Históricamente, a las mujeres se les enseñó a cuidar su “reputación”, pero no necesariamente a conocer ni disfrutar su propio cuerpo. Esta mirada hacia la sexualidad de la mujer, aunque se haya flexibilizado con el tiempo, todavía permanece en distintos ámbitos de la sociedad, ya que modificar una visión social arraigada requiere tiempo y, durante generaciones, la sexualidad femenina estuvo asociada principalmente al matrimonio, la maternidad y el placer masculino.
En ese contexto, también surgen prejuicios alrededor de la masturbación femenina. Una mujer que se masturba puede ser señalada como alguien que está “soltera”, que “necesita demasiado del sexo” o incluso relacionada con la promiscuidad. Estas ideas contribuyeron a que muchas mujeres vivieran el conocimiento de su propio cuerpo desde la culpa o la vergüenza, en lugar de entenderlo como parte de su sexualidad.
Conocerse también puede tener beneficios a nivel físico, psicológico y personal, la experiencia puede contribuir al buen humor y a reducir el estrés, además de favorecer una mayor conexión con el propio cuerpo.

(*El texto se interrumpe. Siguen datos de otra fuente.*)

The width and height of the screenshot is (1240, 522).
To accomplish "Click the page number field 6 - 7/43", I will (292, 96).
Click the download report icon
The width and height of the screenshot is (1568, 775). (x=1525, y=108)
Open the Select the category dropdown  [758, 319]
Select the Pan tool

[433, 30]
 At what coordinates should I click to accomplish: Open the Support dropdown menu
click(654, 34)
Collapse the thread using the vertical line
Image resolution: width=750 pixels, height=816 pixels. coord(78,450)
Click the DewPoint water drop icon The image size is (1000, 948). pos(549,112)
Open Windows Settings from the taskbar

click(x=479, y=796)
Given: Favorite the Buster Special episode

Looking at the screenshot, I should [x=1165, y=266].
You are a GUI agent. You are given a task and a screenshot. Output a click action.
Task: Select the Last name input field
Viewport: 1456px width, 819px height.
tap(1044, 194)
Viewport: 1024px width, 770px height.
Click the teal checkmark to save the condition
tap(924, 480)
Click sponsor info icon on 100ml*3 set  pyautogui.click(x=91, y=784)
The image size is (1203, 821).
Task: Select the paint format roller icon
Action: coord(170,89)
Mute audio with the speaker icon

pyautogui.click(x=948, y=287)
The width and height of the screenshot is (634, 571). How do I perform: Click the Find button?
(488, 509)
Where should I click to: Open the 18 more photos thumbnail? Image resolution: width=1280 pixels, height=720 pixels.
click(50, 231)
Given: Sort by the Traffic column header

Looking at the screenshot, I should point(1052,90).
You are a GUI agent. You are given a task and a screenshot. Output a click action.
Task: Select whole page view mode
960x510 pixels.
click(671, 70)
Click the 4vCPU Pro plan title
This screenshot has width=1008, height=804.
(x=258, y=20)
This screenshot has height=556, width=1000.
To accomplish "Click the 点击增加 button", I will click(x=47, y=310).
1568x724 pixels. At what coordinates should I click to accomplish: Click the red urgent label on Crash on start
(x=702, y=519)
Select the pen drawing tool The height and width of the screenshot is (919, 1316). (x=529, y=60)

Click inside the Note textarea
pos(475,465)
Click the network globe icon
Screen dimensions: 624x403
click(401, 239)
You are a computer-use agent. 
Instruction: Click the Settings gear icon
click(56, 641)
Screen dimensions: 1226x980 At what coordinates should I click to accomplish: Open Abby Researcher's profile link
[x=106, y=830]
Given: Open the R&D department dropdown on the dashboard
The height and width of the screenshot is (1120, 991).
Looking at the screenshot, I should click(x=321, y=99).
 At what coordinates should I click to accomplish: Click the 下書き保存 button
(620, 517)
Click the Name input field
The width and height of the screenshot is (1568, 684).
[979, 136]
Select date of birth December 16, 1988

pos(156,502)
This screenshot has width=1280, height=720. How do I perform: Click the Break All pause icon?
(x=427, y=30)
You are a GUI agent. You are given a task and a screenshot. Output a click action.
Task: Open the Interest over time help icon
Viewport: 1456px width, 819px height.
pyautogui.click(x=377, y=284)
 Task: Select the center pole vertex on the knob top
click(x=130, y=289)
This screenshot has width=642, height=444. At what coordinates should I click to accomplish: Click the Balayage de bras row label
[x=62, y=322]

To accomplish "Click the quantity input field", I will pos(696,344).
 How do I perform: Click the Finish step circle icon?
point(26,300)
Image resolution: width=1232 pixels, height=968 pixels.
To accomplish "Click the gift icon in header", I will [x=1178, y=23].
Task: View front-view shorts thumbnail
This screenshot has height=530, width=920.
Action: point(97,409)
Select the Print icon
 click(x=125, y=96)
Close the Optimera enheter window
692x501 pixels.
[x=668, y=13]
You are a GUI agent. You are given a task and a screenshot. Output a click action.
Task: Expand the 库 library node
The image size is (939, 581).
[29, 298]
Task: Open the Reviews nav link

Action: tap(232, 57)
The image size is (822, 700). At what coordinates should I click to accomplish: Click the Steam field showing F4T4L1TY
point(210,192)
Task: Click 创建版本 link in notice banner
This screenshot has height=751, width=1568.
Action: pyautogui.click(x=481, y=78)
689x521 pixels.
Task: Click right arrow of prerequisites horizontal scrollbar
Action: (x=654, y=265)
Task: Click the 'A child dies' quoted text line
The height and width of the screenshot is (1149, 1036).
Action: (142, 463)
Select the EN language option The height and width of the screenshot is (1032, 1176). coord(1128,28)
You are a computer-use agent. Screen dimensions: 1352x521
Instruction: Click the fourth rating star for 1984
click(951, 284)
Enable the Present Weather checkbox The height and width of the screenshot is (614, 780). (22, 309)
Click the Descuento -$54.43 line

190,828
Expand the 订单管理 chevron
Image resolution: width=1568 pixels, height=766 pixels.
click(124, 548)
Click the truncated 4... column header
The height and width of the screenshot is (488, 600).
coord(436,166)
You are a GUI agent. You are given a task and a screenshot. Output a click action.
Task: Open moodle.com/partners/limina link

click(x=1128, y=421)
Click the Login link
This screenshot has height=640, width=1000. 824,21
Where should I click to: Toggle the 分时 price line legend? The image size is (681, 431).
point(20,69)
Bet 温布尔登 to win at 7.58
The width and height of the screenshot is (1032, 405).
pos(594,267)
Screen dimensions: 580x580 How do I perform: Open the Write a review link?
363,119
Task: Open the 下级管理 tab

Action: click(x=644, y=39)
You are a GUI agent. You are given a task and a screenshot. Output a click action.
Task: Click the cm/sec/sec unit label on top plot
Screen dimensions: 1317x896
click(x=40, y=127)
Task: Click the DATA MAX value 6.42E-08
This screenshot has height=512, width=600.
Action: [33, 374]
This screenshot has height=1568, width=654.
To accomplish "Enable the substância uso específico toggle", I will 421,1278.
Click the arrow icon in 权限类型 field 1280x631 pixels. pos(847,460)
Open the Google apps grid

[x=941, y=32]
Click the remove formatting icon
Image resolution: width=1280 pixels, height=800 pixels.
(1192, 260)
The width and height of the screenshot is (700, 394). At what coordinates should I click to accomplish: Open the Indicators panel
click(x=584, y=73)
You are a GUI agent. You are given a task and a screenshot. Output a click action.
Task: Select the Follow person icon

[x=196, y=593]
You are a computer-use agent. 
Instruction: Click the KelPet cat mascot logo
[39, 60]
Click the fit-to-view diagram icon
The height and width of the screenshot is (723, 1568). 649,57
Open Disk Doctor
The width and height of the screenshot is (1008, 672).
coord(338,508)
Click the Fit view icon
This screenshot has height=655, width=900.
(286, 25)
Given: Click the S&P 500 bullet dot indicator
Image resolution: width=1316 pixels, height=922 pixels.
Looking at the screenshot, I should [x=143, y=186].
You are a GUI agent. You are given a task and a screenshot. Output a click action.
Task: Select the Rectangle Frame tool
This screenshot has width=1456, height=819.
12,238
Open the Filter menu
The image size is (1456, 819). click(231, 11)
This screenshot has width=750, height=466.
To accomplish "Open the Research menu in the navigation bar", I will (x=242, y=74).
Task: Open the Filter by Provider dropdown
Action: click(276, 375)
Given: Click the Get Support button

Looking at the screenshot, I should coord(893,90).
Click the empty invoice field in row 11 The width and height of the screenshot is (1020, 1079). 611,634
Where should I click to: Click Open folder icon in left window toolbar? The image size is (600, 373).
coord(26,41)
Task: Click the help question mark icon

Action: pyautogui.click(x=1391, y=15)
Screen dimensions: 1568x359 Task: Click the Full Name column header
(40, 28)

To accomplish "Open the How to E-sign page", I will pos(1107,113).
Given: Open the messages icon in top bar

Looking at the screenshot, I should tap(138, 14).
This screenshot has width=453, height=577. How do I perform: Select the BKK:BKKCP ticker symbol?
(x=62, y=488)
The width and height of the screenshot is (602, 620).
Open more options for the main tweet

También permite identificar qué sensaciones resultan agradables y cuáles no, aunque no existe una única manera de hacerlo, porque cada cuerpo y cada gusto son diferentes.
Para quienes desean explorar su sexualidad, no existe una edad ideal para comenzar ni la necesidad de alcanzar un orgasmo. El proceso puede empezar simplemente conociendo el propio cuerpo y registrando las sensaciones, sin exigir resultados. Lo recomendable, según Rojas, es hacerlo libremente, por gusto propio y al ritmo de cada persona.
El entorno también puede influir en la experiencia. Un lugar tranquilo y privado, sin apuros ni interrupciones, permite concentrarse en las sensaciones corporales. La idea es comenzar reconociendo el cuerpo y conectando con un momento de tranquilidad, sin establecer como objetivo obligatorio llegar al orgasmo, porque disfrutar de las sensaciones también forma parte de la experiencia.
En cuanto al cuidado, para iniciar a masturbarse por primera vez es utilizar lubricantes a base de agua, indicados para el contacto vaginal. Si se utilizan juguetes sexuales, es importante prestar atención a su calidad y optar por materiales adecuados, como la silicona de grado médico. Además, algunos juguetes pueden requerir el uso de preservativo y deben limpiarse adecuadamente, siguiendo las instrucciones correspondientes.
La educación también cumple un papel importante en este proceso. Si una mujer aprende desde pequeña que sentir placer está mal, puede crecer asociando la sexualidad con culpa y vergüenza. Por eso, la educación sexual no debería limitarse a la prevención de embarazos y de infecciones, sino también incluir el conocimiento, el cuidado y el respeto del propio cuerpo, mencionó la psicóloga especialista en sexualidad Alessandra Rojas.